Victor Ndiege, portfolio manager for renewable energy and adaptation to climate technologies at AECF, says that annually, African households and small businesses spend at least $17 billion on lighting.

“Many households spend up to 30 per cent of their income on kerosene. But it is inefficient and expensive, provides limited and poor quality light, and exposes users to health and fire hazards,” he says.

Wood and charcoal make up about 90 per cent of the primary energy supply in sub-Saharan Africa, presenting environmental and livelihood challenges as nearly 4 million hectares of forest are lost each year, adding to the degradation of water catchments and soil erosion.

Indoor pollution

Data from the World Health Organisation shows that about 14,000 people in Kenya die annually from health conditions traced to indoor pollution, and kerosene is a major contributor.
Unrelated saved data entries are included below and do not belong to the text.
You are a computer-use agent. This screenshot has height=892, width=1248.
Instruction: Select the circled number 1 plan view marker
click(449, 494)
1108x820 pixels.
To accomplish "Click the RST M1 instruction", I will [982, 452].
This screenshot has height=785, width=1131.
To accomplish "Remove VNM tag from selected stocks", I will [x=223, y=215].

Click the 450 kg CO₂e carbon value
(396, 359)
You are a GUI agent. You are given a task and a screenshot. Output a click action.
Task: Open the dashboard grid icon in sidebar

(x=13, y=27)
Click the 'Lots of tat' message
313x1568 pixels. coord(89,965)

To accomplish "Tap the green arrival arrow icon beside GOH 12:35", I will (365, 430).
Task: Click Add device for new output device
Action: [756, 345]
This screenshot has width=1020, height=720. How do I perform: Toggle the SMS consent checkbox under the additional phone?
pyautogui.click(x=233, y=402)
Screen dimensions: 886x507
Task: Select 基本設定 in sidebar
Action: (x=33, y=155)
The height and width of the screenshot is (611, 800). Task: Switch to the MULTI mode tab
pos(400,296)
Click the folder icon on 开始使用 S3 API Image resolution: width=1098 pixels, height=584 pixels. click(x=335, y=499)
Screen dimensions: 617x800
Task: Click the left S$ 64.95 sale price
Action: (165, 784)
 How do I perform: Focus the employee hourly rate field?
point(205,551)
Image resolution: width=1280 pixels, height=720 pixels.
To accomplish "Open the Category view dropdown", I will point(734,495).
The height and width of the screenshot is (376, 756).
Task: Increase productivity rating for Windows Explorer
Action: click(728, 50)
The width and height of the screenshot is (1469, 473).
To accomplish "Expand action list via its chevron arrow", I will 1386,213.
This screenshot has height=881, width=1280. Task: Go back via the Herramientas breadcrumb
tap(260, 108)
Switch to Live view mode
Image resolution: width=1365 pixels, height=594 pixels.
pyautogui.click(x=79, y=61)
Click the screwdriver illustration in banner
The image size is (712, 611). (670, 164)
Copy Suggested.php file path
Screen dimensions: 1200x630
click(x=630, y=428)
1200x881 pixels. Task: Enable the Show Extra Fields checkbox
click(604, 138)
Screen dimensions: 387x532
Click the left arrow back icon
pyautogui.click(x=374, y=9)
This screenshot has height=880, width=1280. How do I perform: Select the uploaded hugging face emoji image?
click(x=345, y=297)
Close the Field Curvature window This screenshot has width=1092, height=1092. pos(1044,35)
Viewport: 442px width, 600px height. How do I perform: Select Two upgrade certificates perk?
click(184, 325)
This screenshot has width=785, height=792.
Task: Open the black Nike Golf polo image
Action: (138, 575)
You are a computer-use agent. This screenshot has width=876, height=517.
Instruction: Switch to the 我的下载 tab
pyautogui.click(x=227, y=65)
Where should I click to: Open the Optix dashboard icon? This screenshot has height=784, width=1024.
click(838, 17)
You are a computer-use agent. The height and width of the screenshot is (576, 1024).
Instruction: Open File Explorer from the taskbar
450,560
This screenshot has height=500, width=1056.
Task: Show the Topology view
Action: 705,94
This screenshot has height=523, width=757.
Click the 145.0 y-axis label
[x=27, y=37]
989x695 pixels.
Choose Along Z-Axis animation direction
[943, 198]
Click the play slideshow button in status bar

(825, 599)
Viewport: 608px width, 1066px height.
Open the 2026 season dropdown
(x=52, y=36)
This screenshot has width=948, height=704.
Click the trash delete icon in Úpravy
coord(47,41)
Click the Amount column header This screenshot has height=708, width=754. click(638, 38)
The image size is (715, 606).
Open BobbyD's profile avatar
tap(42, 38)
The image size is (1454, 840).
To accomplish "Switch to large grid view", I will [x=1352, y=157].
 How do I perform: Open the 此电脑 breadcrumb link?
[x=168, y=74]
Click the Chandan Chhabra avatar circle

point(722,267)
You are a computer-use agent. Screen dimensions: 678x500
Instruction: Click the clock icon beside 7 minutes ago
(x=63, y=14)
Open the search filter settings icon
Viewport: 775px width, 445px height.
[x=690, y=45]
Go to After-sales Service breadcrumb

“Through REACT funding, the AECF has shown that private sector innovation has the potential to reach people in ways that large-scale government investment in grid extension and climate adaptation infrastructure struggle to deliver,” he said.

He said in six years, the AECF has given $83 million to 68 companies implementing innovative business models that provide increased access to clean energy, financial services and climate smart solutions for the rural poor.

Mr Ndiege says that with the current power generation trends showing a clear failure to keep up with both rural and urban demands in Africa, it is evident that the population without electricity will increase steadily until at least 2025.

“To worsen the matter is the high cost of grid extension to the remote areas of the continent,” he says.

Since energy is a binding constraint on growth in many African countries, especially in rural areas Mr Ndiege said the AECF has just completed a $48 million five-year funding agreement with Swedish International Development Co-operation Agency (Sida), for REACT sub-Saharan Africa to support the renewable energy sector.

Clean energy solutions

The programme, which is currently at inception, will support private sector companies to accelerate access to clean energy solutions by rural communities in Burkina Faso, Ethiopia, Kenya, Liberia, Mali, Mozambique and Zimbabwe. The funding applications will begin in June 2018.

Pauline Mbayah, AECF’s director of strategy and partnerships, told The EastAfrican that they are designing a youth fund to attract young people to agribusiness.
“This way, the unemployment headache can be addressed,” she said.